Page extract →
Reduced order quadrature inputs:
  --roq                 Set this flag to generate and use a reduced order
                        quadrature for calculating the likelihood.
  --roq-kwargs ROQ_KWARGS
                        The keyword arguments for generation of the reduced
                        order quadrature. This should be a the format of a
                        standard Python dictionary, and must be given within
                        quotation marks, e.g., "{'ntraining':2000}".

Solar System Ephemeris inputs:
  --earthephemeris EARTHEPHEMERIS
                        The path to a file providing the Earth ephemeris. If
                        not supplied, the code will attempt to automatically
                        find the appropriate file.
  --sunephemeris SUNEPHEMERIS
                        The path to a file providing the Sun ephemeris. If not
                        supplied, the code will attempt to automatically find
                        the appropriate file.

Args that start with '--' can also be set in a config file (specified via
--config). Config file syntax allows: key=value, flag=true, stuff=[a,b,c] (for
details, see syntax at https://goo.gl/R74nmi). In general, command-line values
override config file values which override defaults.

Parameter estimation API#

Run known pulsar parameter estimation using bilby.

pe(**kwargs)#

Run PE within Python.

What the task requires → Print the command-line help text from "Solar System Ephemeris" to "find the appropriate file.". Rely only on the command-line help text above.

Data section →

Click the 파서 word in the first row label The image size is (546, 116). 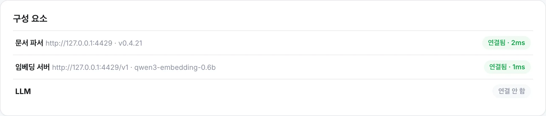tap(36, 43)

Worked solution →
Solar System Ephemeris inputs:
  --earthephemeris EARTHEPHEMERIS
                        The path to a file providing the Earth ephemeris. If
                        not supplied, the code will attempt to automatically
                        find the appropriate file.